# AIM OF THE EXERCISE
From the entries that follow, copy every line with the word "will".

Stored data:
* * *
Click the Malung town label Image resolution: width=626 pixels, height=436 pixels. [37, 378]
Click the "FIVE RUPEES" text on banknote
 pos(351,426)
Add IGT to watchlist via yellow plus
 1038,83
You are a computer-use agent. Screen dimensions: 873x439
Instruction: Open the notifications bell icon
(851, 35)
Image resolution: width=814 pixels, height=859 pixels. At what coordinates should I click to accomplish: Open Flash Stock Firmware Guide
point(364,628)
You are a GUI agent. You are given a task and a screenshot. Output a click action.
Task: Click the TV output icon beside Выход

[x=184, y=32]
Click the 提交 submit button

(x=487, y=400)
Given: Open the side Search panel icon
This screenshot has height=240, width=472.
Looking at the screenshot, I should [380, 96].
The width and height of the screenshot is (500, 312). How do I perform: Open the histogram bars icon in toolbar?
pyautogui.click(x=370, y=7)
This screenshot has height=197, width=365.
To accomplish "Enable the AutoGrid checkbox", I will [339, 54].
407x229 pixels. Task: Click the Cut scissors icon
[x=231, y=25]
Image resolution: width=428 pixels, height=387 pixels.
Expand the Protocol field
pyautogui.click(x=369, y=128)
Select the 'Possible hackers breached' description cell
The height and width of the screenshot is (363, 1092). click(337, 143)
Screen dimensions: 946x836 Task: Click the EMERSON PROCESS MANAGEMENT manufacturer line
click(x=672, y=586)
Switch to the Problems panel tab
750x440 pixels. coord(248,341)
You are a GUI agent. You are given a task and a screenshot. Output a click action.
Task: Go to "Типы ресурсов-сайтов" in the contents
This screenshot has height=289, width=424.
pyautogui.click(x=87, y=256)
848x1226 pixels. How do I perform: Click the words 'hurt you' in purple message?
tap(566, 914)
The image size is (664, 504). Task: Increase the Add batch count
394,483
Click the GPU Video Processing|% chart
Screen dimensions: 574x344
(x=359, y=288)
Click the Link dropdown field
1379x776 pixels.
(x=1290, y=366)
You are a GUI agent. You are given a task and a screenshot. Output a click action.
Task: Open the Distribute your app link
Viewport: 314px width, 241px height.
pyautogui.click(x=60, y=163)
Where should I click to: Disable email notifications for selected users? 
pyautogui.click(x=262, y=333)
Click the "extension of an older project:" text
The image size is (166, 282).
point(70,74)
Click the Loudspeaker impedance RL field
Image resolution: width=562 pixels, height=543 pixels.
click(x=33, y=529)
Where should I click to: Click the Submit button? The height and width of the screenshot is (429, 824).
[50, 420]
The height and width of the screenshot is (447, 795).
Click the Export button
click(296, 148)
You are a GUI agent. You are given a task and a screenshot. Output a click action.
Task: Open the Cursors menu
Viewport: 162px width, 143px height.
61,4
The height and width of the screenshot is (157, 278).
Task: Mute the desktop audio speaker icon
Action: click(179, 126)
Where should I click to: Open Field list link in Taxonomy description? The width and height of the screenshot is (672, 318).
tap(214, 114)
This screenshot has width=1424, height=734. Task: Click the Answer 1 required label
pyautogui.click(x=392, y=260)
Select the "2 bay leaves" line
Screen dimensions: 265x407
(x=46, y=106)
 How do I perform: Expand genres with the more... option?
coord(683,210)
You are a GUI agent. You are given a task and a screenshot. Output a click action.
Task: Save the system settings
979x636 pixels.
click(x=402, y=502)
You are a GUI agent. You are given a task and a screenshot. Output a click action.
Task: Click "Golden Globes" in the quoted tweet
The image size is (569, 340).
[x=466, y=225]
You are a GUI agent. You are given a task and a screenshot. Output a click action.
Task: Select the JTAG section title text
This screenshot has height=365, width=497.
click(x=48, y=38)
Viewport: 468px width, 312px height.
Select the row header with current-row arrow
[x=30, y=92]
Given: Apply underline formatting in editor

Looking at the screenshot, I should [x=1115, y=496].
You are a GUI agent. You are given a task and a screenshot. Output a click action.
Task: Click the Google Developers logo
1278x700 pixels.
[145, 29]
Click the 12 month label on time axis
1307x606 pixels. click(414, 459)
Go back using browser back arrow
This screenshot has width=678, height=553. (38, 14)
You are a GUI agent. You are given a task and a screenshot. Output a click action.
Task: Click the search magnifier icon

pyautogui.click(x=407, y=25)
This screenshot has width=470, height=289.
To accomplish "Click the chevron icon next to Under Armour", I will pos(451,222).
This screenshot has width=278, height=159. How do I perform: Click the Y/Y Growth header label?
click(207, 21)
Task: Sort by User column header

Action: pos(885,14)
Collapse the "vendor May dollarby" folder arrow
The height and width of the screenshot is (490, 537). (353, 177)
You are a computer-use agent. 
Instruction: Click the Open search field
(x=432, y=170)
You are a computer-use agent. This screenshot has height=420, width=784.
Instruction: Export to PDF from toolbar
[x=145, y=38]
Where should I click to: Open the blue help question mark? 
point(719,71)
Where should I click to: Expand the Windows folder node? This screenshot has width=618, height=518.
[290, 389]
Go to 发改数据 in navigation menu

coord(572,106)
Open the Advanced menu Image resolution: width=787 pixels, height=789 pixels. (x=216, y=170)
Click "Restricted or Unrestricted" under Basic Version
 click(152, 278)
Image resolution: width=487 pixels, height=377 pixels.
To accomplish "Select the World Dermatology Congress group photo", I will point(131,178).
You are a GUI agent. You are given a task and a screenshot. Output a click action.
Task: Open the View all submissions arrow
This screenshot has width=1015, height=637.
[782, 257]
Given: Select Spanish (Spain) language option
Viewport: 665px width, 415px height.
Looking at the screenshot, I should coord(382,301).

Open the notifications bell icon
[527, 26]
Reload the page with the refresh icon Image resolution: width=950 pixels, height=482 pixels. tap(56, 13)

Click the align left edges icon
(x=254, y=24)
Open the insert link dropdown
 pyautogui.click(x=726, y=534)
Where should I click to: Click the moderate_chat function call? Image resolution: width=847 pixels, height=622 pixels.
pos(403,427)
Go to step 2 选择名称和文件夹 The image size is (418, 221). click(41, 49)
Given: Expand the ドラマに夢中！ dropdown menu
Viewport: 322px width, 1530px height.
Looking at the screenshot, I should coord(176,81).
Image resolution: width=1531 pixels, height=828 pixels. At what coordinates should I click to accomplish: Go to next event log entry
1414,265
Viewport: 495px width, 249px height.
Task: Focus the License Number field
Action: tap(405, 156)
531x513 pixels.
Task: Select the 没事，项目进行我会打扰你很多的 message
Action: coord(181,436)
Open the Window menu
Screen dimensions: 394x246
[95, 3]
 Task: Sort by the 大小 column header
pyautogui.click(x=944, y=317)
* * *
# ANSWER SPACE
To accomplish "Enable the AutoGrid checkbox", I will [339, 54].
To accomplish "Click the chevron icon next to Under Armour", I will pos(451,222).
To accomplish "Select the World Dermatology Congress group photo", I will point(131,178).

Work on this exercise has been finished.